■ **PROVIDED TEXT**:
------------------------------------------------
The New York Times article also, unfortunately, (and I don't think this is what the Adoption Access Network project does) sets up a false dichotomy that plays on the absolutely wrong notion that those health center and care providers that offer abortion services are simply abortion-mills more intent on providing abortions than comprehensive care for women. Dominus writes,
"Discussing these choices is always delicate, but perhaps even more so in this setting. Social workers in abortion clinics run the risk of sounding as if they're offering a refutation of the service they are there to provide."
In fact, most providers who offer these services (like Planned Parenthood but including the non-and for-profit health care centers around the country, independent providers and hospitals), provide a full range of health care services for women's reproductive and sexual health. They offer abortion services because they understand that this is a safe, legal medical option for pregnant women who do not wish to carry their current pregnancy to term; they offer abortion care as one type of service not because they believe abortion is the only option but because they believe abortion is an option.
So while the New York Times article pits adoption against abortion, as if they are opposite sides of a coin, the Adoption Access Network acknowledges that this is exactly what reproductive rights and health advocates and providers do not do. In fact, what reproductive justice advocates and providers know -- and carry forth in their vision and their work with women -- is that respecting women's bodily autonomy, ensuring women's rights is about not elevating one option ahead of another. It's about integrating them all as full-spectrum, comprehensive women's care.
------------------------------------------------
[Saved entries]
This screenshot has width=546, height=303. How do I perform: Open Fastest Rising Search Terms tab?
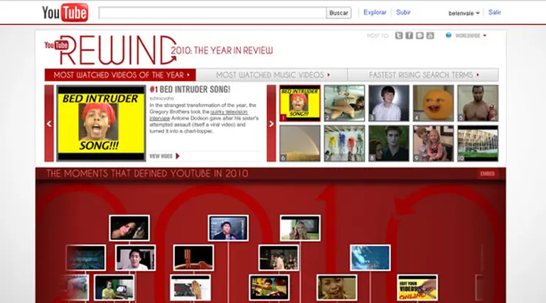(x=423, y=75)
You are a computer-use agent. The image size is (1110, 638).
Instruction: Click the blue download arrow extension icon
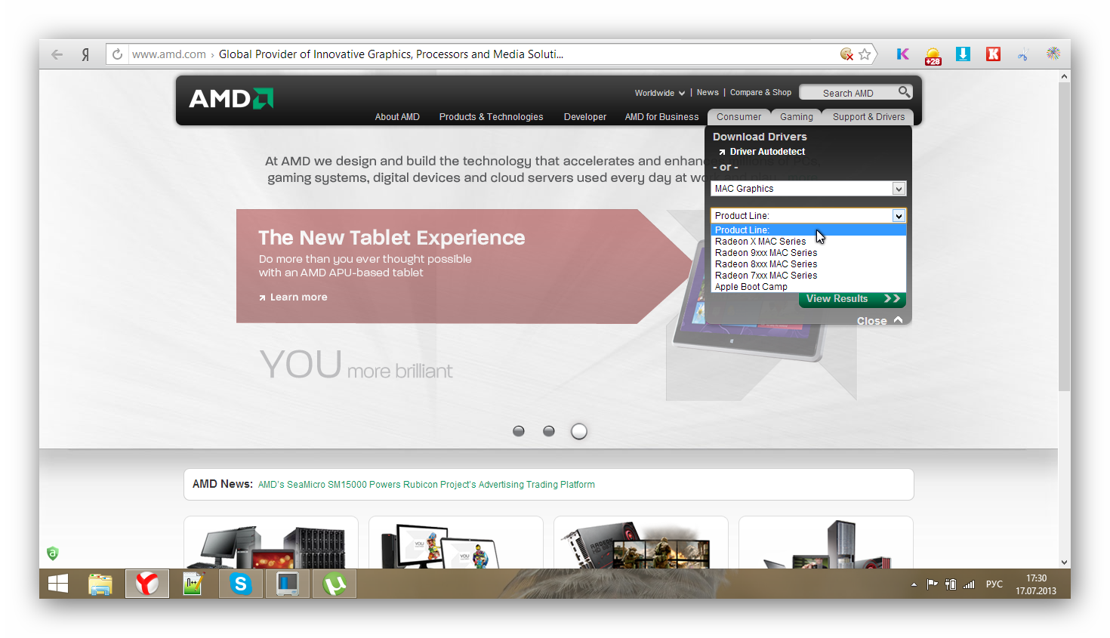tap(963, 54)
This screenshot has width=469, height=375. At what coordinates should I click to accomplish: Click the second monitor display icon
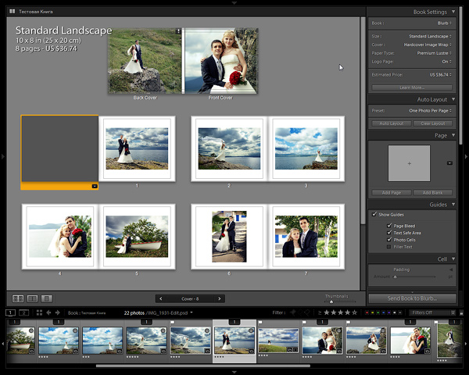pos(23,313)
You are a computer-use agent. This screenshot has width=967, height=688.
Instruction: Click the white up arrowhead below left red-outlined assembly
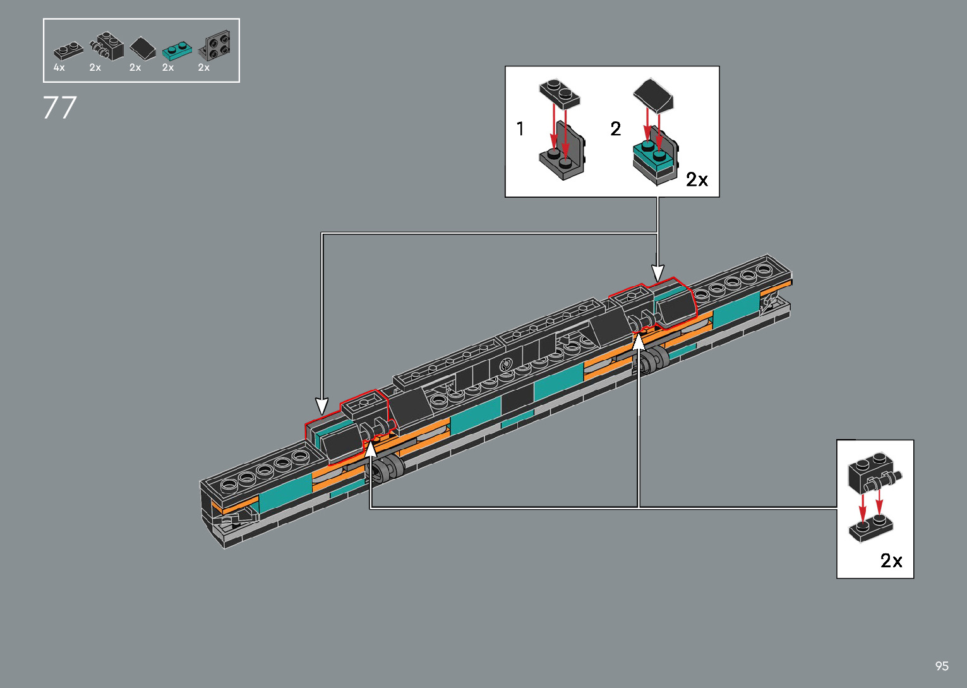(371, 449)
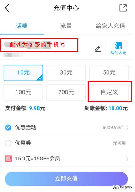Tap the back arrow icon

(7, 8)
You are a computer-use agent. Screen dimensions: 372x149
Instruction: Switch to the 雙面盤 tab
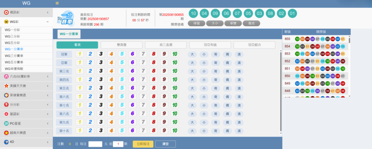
------------------------------------------------
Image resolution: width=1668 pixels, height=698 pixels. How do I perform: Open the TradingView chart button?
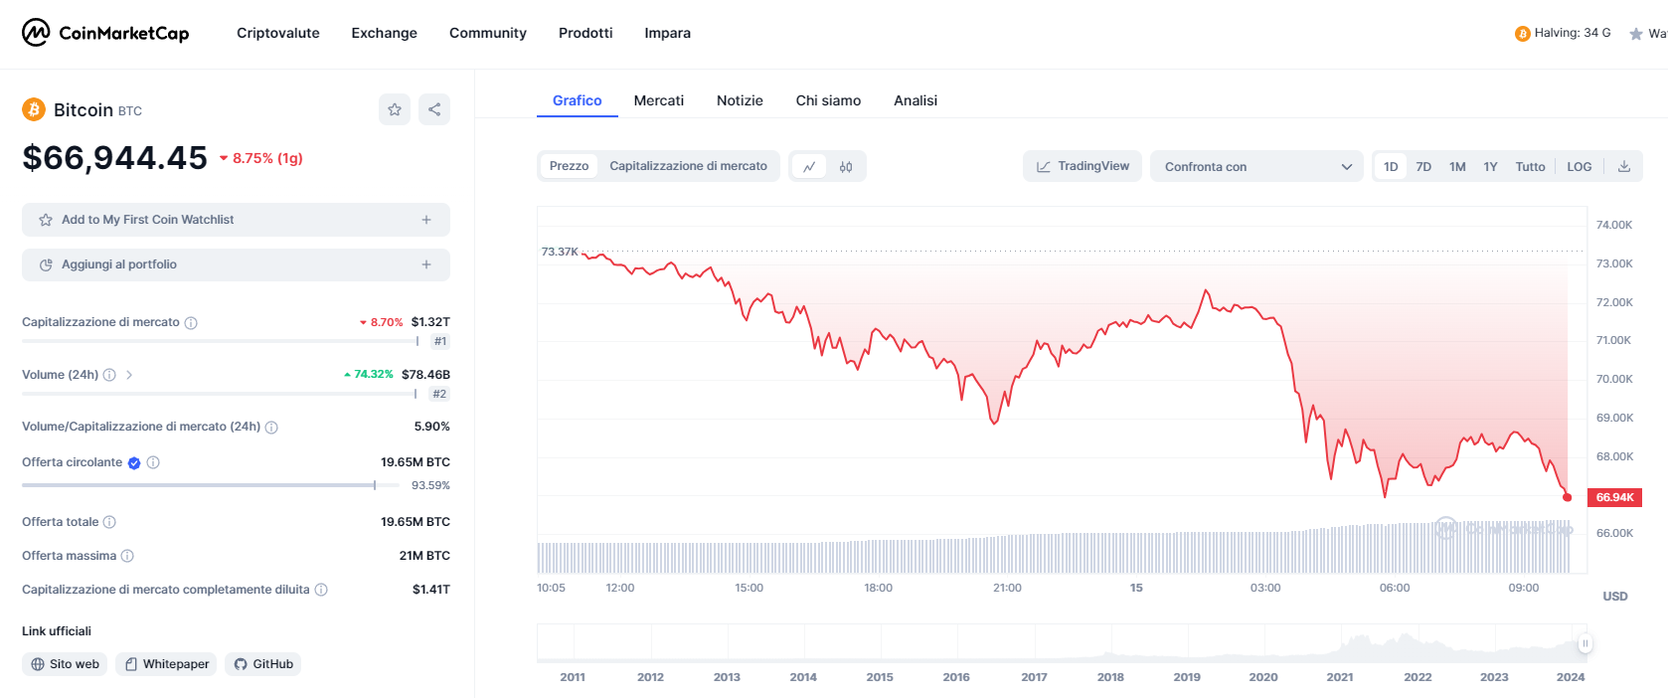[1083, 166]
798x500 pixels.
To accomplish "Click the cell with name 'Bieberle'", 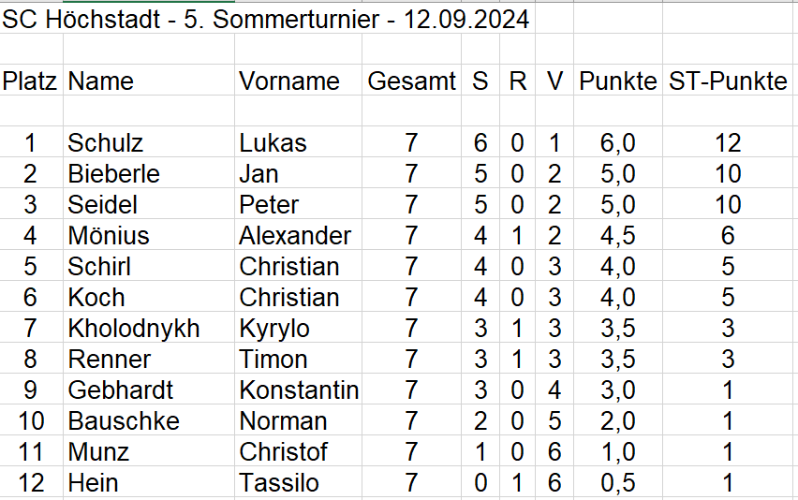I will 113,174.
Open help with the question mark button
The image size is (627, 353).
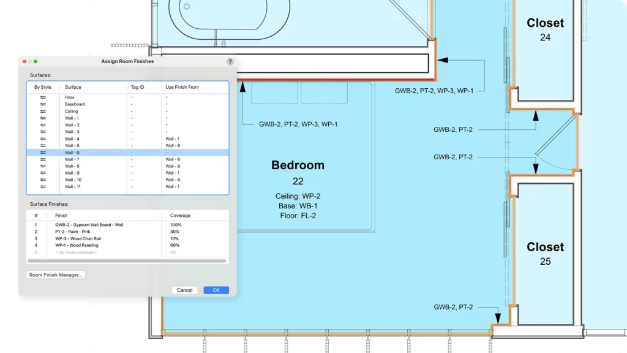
------------------------------------------------
■ **EXERCISE DETAILS**:
Answer these questions using the commentary on the New York Times adoption article:
1. According to the quoted passage, what do social workers in abortion clinics run the risk of sounding as if they are doing?
2. Which provider does the commentary name as an example of those offering a full range of reproductive and sexual health care services?
3. According to the commentary, what does respecting women's bodily autonomy and ensuring women's rights involve not doing?

■ **RESULT OF THIS EXERCISE**:
1. Offering a refutation of the service they are there to provide.
2. Planned Parenthood.
3. Elevating one option ahead of another.